The USDA reported that the quality of U.S. winter wheat is still bad compared to last year and the 5-year average. The agency said that winter wheat rated good-to-excellent in the top 18 producing states sat at just 31%. That figure lags last year’s G-E rating by 25 percentage points.

The chart below provides a breakdown of crop quality in the top 10 producing states in the U.S.

Up in Minneapolis, things we not too much better for spring wheat contracts. The May contract closed the day down 10.25 cents and ended just under $6.07 per bushel.

This afternoon, the USDA reported the progress of spring wheat planting across the top producer states. The USDA reported that spring wheat planting is just 3% complete. That figure lags last year’s planting progress by nine percentage points.

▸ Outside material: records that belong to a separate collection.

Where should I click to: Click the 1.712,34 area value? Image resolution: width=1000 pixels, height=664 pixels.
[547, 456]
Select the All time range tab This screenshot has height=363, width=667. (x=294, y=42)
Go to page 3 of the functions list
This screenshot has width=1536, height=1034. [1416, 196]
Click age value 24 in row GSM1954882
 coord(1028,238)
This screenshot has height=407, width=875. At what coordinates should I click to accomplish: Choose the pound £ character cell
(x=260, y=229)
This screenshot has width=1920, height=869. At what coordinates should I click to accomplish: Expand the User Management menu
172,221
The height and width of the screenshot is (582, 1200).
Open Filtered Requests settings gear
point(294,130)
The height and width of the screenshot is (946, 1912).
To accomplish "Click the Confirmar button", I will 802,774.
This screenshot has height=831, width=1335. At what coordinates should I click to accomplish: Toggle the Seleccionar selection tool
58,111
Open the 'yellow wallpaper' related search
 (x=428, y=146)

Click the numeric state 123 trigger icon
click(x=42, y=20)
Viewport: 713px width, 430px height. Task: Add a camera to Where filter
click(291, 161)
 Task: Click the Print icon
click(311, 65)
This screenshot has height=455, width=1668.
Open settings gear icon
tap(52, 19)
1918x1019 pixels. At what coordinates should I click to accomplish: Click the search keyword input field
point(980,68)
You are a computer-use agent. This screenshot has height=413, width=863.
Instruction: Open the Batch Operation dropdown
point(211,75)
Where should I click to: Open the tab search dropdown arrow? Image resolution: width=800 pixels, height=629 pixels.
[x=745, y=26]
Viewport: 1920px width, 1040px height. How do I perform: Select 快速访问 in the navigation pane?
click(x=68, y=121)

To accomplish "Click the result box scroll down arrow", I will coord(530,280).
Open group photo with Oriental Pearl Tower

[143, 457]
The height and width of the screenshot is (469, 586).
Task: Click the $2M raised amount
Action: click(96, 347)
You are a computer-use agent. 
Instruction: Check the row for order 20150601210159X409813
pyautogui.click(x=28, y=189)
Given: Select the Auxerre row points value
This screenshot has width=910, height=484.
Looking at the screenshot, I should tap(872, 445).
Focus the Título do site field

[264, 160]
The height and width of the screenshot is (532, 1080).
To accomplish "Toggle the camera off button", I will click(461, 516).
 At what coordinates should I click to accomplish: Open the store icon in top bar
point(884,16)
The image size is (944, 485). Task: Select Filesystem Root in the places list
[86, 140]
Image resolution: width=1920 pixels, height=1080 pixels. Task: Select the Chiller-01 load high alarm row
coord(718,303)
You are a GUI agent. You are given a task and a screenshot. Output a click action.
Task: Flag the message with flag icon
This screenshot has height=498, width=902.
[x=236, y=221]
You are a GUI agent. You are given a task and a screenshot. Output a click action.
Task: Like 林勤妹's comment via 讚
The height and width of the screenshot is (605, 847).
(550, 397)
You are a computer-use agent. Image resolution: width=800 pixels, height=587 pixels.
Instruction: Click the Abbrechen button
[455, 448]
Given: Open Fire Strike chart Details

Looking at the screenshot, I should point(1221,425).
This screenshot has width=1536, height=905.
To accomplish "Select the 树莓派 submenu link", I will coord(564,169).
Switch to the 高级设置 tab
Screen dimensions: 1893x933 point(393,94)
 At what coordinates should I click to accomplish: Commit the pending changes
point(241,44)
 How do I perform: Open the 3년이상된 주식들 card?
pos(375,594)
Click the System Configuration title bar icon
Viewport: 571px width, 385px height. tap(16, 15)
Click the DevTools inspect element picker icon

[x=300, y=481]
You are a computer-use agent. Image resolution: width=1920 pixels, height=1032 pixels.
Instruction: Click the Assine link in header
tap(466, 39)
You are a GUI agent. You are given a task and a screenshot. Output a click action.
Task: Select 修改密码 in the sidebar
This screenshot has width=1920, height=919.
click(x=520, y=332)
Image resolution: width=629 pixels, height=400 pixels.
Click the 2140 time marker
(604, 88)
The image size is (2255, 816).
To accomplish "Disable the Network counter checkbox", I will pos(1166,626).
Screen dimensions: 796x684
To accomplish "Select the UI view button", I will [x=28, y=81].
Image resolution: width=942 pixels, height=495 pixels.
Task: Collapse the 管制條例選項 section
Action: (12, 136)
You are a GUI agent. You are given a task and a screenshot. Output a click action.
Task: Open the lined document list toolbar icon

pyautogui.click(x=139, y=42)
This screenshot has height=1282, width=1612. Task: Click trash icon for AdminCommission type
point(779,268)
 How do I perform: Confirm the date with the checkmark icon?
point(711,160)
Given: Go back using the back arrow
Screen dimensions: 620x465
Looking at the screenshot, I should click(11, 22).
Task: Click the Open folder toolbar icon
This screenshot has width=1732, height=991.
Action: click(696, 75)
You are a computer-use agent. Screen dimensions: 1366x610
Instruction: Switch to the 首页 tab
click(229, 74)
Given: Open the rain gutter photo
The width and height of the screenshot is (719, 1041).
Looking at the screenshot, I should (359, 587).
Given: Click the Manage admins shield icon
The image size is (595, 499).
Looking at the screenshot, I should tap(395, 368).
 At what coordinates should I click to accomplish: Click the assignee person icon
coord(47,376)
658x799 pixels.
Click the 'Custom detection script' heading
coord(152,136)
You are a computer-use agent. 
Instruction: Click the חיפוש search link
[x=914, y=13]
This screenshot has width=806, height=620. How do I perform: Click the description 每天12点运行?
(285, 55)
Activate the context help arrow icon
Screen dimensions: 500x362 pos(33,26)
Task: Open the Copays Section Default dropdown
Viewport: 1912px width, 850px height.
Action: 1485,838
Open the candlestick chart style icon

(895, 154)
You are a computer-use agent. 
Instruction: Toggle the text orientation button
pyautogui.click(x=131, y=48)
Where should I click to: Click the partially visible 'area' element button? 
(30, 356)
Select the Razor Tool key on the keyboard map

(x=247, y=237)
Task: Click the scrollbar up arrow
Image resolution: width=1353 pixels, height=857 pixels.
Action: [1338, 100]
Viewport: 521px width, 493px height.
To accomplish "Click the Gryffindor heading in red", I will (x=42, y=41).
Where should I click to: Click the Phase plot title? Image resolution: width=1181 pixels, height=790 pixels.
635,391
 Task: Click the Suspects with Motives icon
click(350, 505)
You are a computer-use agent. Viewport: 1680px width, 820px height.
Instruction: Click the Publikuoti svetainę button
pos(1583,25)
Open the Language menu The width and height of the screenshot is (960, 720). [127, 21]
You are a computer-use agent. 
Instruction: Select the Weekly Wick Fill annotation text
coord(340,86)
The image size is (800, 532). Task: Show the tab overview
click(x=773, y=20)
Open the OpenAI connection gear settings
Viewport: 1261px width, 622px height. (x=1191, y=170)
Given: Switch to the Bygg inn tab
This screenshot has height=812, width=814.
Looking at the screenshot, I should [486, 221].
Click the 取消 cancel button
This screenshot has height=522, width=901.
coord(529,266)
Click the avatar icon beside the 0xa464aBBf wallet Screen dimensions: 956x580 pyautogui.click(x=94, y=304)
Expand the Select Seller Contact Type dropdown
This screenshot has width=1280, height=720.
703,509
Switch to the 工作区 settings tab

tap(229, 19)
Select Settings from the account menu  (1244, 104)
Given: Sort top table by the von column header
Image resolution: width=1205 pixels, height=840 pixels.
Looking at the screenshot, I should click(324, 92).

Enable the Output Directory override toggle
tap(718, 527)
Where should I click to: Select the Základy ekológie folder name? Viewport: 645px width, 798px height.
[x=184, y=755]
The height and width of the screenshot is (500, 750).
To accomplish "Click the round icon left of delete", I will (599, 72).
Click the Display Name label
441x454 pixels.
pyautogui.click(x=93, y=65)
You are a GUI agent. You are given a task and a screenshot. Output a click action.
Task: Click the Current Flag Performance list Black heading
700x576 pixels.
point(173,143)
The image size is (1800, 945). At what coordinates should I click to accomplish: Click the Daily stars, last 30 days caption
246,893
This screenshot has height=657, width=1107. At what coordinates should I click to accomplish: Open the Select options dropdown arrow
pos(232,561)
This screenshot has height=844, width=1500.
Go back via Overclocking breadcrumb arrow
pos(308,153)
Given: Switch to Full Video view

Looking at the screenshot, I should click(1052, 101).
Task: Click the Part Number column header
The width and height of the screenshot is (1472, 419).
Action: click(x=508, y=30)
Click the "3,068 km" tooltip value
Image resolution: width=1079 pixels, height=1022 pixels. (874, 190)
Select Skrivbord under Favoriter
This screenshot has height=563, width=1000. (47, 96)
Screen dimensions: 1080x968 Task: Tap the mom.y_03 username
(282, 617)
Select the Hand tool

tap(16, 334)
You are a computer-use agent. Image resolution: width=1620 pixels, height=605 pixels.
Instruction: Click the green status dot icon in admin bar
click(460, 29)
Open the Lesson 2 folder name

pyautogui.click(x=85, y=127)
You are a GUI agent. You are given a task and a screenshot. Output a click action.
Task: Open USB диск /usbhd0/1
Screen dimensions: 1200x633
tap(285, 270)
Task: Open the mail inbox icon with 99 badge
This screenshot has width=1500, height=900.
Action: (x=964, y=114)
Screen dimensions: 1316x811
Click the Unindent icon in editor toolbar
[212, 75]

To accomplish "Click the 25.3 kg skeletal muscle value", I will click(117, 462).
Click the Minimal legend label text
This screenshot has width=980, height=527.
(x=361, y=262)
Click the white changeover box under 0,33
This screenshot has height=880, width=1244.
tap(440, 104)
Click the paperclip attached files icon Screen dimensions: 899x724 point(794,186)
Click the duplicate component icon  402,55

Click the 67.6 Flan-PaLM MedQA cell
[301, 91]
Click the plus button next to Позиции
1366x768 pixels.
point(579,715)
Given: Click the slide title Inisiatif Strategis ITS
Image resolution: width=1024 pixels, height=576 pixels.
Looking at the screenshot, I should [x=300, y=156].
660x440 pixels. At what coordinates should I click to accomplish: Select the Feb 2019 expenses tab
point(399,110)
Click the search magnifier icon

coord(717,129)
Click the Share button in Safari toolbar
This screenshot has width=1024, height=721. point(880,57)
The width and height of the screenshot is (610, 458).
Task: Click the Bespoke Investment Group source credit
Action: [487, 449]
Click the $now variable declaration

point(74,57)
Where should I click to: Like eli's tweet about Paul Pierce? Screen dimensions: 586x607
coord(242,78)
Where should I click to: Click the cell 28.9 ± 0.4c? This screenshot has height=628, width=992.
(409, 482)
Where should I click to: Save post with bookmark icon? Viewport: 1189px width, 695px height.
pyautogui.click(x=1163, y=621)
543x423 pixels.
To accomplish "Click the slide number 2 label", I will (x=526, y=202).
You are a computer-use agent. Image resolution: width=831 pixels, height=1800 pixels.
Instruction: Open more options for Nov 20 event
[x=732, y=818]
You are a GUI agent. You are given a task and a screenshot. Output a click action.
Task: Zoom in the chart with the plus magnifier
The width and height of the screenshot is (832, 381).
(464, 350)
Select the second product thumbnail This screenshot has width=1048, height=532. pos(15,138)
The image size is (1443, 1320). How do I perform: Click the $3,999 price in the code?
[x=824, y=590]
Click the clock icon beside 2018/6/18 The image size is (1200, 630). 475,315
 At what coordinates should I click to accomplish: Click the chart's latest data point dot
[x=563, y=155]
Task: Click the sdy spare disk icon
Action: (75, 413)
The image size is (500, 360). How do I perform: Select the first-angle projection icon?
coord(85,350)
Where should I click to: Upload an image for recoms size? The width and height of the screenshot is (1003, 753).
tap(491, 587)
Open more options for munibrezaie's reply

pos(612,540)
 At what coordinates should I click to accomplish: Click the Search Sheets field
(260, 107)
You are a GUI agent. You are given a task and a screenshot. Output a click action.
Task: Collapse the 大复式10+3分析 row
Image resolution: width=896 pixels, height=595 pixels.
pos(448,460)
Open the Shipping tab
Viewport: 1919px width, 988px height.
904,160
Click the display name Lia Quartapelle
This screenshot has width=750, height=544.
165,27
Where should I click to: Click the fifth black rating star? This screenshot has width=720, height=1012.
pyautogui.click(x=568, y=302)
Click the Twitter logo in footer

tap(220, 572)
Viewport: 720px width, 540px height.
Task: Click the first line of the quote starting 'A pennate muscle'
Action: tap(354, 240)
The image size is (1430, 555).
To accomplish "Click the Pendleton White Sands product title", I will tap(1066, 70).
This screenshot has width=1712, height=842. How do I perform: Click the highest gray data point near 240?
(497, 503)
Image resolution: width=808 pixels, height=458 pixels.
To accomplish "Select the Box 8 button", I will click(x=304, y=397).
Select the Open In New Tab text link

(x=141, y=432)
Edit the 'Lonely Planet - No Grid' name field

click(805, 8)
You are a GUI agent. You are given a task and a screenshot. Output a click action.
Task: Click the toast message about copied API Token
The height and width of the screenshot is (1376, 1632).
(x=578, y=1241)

However, the figure is a full 12 percentage points behind the 15% that is the 5-year average.

Planting delays are noticeable on the chart due to the weather map across the United States. Snow cover continues to blanket the northern plains and is delaying planting in the Dakotas. In South Dakota, spring wheat planting is sitting at just 1%.

Last year, farmers had completed 48% of their planting during this period. This has drawn the attention of analysts who are starting to speculate that farmers in the region may turn to soybeans the later that these delays extend.

Soybean Prices Drop 1% on the Day

Soybean prices slumped despite a strong NOPA crush report for March. Chatter about spring wheat switching across the United States and speculation about an even bigger record Brazilian crop was weighing on trader sentiment.

The May soybean contract in Chicago shed 12.25 cents to close the day at $10.42 per bushel. The July contract shed 11.75 cents to end the day just above $10.53.

Down in Brazil, Safras & Mercado are predicting a massive crop. Analysts projected that Brazil’s soybean crop will come in at 119.2 MMT, a figure that blows the doors off the USDA’s April WASDE estimate.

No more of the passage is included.